• TASK TO COMPLETE:
Restate word for word the lines of the entries below, starting with the line that holds "Task: Click the Everything space icon" and ending with the line that holds "Task: Visit the @try_except_ mention", and no others.

☆ ☆ ☆

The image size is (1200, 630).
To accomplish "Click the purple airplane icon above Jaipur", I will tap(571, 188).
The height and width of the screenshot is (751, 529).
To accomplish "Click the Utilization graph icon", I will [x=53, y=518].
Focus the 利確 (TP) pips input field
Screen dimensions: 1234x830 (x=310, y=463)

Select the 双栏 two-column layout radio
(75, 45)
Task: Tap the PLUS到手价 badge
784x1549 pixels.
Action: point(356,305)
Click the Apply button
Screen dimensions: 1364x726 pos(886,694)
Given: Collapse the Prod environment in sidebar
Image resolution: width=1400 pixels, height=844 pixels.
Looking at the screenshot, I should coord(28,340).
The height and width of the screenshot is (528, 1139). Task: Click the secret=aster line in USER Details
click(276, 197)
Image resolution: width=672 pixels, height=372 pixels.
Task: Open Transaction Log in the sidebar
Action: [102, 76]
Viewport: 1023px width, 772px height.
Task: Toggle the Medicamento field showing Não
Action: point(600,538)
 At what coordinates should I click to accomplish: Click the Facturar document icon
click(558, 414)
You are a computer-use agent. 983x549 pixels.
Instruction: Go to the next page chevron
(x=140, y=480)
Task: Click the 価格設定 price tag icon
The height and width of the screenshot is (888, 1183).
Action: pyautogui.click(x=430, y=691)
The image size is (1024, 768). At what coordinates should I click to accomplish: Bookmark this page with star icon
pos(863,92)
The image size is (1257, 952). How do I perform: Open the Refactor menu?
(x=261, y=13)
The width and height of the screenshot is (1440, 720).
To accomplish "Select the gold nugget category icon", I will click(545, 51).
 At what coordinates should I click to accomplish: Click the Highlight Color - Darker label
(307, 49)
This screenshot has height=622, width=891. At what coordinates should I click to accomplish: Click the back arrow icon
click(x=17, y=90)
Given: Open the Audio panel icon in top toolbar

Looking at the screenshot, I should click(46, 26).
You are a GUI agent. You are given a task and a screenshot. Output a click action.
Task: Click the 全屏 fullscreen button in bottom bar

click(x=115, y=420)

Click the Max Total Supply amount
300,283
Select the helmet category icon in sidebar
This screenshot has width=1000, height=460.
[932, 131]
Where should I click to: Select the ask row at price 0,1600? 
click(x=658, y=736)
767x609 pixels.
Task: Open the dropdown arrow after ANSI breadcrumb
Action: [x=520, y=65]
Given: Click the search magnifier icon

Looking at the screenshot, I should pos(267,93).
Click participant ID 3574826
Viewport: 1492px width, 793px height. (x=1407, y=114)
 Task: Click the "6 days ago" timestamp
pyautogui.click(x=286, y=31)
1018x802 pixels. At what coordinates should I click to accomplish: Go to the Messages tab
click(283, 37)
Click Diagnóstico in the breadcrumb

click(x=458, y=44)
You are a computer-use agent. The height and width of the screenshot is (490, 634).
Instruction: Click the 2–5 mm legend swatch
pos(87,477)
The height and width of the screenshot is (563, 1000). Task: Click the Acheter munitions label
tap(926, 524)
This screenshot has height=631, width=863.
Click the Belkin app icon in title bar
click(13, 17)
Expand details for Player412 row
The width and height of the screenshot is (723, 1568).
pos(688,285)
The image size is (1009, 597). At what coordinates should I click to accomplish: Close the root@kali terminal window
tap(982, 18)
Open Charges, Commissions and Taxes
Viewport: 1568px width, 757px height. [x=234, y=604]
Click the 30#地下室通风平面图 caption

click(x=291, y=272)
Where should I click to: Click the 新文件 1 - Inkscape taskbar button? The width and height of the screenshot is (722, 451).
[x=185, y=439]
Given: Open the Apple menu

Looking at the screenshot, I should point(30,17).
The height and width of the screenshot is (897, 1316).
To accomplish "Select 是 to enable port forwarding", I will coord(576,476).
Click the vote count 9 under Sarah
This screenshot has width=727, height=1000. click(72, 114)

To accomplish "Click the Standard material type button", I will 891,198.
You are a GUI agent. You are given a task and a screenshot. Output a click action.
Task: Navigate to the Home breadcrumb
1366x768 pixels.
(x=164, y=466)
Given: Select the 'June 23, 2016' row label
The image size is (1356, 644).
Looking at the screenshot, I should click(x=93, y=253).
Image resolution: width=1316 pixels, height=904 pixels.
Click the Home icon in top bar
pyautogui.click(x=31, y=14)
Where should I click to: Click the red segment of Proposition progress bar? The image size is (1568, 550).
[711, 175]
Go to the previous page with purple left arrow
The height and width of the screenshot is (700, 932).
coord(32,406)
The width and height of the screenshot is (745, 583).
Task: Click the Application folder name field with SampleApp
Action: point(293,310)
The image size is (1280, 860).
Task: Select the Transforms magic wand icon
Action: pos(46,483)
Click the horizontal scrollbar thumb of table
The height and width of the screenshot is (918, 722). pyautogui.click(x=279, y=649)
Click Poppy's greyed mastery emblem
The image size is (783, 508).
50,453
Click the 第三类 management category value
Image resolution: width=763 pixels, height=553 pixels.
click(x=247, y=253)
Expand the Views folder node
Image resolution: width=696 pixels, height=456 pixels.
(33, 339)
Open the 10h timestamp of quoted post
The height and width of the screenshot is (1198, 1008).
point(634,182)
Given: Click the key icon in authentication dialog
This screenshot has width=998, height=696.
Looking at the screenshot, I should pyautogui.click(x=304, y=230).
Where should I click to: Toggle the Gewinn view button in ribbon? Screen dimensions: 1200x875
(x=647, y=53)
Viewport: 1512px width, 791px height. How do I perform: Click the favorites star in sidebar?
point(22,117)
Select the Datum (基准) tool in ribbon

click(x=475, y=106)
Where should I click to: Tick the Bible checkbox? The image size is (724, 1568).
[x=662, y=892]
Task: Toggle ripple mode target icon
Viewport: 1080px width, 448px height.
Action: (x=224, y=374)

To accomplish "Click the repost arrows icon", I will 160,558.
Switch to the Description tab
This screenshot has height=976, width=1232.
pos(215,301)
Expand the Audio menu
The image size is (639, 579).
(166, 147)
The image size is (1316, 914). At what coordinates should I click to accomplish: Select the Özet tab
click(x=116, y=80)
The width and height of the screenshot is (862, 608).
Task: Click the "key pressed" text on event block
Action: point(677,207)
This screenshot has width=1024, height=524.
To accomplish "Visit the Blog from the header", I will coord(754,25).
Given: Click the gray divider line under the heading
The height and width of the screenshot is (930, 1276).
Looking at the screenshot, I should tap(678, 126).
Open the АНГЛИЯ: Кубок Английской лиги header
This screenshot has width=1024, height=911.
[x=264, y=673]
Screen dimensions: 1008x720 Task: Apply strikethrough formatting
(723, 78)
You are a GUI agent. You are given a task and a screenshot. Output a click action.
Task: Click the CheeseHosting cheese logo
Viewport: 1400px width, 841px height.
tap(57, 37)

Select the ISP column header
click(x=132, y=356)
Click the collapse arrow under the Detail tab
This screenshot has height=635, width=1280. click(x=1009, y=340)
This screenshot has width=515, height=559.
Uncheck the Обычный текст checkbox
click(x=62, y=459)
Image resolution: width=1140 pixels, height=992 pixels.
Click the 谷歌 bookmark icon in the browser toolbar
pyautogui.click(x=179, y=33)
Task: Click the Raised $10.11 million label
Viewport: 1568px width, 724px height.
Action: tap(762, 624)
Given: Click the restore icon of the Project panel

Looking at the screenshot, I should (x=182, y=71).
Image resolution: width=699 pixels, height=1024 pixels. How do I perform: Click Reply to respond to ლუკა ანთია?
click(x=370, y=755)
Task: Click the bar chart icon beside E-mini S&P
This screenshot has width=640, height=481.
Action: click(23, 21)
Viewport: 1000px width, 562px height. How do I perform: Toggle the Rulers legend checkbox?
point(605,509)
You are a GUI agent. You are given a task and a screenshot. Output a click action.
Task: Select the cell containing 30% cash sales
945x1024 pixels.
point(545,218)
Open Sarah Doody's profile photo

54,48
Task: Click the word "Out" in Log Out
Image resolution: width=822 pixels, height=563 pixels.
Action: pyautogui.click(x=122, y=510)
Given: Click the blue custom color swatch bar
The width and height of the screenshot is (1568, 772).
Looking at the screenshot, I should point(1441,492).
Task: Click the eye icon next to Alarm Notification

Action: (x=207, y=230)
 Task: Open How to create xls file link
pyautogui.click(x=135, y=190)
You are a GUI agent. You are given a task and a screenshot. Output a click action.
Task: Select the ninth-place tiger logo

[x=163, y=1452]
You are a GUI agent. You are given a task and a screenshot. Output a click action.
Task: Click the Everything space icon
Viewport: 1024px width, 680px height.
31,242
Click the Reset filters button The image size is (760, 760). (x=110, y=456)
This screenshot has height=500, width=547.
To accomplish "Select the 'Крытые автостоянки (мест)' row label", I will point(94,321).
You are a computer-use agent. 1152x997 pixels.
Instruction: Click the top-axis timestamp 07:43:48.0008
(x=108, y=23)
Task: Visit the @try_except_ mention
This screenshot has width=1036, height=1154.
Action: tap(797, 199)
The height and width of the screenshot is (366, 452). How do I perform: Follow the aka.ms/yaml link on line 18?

☆ ☆ ☆

• OUTPUT:
Task: Click the Everything space icon
Viewport: 1024px width, 680px height.
31,242
Click the Reset filters button The image size is (760, 760). (x=110, y=456)
This screenshot has height=500, width=547.
To accomplish "Select the 'Крытые автостоянки (мест)' row label", I will point(94,321).
You are a computer-use agent. 1152x997 pixels.
Instruction: Click the top-axis timestamp 07:43:48.0008
(x=108, y=23)
Task: Visit the @try_except_ mention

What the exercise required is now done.